Count the lines in the data below that contain the word "Select", and reply with only that number.

•••

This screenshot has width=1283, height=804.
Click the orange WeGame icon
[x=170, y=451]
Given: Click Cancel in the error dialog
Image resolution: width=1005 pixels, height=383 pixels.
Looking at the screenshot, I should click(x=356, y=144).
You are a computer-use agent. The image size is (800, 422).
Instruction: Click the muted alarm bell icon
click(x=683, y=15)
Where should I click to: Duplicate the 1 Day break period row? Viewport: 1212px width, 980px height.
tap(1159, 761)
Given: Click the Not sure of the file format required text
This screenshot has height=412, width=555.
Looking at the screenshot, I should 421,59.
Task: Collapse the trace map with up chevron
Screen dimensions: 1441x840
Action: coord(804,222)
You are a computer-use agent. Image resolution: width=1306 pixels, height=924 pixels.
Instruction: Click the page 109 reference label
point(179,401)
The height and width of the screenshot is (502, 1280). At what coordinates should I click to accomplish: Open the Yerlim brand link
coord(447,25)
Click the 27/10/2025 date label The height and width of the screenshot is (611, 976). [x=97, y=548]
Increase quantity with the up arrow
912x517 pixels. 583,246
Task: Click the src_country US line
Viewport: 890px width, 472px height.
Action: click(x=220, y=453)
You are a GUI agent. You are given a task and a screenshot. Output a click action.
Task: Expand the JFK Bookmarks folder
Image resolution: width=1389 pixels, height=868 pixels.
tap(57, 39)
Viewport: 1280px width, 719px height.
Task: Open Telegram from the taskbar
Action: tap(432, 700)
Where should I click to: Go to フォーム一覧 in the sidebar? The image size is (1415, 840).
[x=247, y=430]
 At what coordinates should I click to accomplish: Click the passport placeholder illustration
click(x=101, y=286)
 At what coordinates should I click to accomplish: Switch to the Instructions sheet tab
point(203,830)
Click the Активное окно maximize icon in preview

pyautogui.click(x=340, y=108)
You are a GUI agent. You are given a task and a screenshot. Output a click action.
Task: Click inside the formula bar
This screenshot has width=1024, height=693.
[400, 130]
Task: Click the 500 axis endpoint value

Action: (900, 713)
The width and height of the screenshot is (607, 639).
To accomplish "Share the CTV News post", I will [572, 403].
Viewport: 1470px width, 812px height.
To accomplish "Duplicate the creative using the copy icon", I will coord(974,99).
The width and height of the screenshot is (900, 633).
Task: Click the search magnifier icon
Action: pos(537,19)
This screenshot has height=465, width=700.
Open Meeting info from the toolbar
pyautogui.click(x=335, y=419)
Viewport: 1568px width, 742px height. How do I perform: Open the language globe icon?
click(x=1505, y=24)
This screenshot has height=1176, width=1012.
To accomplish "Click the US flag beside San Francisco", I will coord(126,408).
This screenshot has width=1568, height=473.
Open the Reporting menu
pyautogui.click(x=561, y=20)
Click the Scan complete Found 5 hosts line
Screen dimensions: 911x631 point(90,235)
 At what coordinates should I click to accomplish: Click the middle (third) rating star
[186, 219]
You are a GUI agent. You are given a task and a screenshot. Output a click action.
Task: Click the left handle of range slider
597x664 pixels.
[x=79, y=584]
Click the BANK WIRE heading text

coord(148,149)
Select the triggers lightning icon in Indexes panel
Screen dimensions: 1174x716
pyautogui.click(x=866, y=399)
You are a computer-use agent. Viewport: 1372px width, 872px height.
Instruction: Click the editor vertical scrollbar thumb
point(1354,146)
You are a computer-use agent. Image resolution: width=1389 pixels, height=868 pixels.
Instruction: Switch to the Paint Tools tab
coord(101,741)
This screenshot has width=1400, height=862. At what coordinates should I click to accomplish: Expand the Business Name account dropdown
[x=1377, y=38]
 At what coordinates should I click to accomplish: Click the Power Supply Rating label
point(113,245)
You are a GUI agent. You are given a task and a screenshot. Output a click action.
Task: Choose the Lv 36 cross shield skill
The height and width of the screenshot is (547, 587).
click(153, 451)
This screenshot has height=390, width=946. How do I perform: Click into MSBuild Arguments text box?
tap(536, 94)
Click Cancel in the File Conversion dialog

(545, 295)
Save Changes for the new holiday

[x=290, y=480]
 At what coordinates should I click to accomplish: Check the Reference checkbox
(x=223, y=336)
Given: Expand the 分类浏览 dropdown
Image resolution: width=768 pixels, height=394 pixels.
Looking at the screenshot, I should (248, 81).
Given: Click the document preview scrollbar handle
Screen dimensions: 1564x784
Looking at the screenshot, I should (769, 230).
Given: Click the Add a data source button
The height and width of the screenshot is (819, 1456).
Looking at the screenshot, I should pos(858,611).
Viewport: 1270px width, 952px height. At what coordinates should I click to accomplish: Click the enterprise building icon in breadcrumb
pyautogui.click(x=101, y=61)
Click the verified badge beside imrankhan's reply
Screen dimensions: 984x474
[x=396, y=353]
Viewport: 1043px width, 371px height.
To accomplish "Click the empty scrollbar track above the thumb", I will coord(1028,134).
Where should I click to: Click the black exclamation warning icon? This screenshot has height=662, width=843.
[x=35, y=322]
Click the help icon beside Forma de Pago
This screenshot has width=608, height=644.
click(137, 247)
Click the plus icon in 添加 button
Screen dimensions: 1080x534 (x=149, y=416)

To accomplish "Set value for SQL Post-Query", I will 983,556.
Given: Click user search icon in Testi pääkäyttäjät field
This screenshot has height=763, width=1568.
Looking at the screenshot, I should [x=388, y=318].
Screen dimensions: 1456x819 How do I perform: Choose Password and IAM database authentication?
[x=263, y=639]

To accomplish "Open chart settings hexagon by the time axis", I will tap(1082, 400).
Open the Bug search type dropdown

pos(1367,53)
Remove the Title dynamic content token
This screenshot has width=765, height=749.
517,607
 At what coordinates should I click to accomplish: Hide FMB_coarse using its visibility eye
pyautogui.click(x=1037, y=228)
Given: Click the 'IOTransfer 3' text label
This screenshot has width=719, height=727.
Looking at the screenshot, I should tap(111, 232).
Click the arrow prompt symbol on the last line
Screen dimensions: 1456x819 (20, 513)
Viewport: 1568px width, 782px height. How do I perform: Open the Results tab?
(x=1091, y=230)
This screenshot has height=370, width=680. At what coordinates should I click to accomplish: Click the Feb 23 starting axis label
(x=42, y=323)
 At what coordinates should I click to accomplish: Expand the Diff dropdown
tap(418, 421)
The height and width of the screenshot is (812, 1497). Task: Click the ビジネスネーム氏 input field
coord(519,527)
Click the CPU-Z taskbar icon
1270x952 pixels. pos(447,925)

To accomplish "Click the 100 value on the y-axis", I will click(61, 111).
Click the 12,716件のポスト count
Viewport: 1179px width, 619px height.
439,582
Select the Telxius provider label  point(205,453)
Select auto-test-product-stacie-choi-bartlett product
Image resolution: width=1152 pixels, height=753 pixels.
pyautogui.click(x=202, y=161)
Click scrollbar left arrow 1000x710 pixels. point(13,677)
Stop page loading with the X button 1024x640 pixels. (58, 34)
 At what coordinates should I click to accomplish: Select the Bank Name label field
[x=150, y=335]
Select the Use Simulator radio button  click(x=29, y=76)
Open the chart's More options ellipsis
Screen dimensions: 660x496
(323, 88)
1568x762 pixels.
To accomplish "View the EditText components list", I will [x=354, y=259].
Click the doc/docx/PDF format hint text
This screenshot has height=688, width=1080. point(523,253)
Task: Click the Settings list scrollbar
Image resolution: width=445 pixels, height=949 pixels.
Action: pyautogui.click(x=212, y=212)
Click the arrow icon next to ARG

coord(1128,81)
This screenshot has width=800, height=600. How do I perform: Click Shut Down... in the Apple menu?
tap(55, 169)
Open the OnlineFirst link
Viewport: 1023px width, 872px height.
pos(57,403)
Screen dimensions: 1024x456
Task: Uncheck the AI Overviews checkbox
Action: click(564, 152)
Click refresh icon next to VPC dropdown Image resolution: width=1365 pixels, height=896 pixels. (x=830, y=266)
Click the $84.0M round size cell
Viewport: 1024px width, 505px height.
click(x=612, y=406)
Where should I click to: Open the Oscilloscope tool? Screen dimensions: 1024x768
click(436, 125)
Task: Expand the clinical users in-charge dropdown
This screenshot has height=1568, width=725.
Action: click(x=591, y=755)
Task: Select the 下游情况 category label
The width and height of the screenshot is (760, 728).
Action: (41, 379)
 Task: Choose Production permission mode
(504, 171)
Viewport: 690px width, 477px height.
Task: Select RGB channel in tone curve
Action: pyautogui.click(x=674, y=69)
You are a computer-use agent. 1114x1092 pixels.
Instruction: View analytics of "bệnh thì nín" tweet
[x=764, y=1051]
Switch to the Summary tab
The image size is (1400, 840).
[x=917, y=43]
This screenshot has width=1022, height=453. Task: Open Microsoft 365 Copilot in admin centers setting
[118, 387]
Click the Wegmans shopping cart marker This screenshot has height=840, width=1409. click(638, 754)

•••

*COMPLETE OUTPUT*
7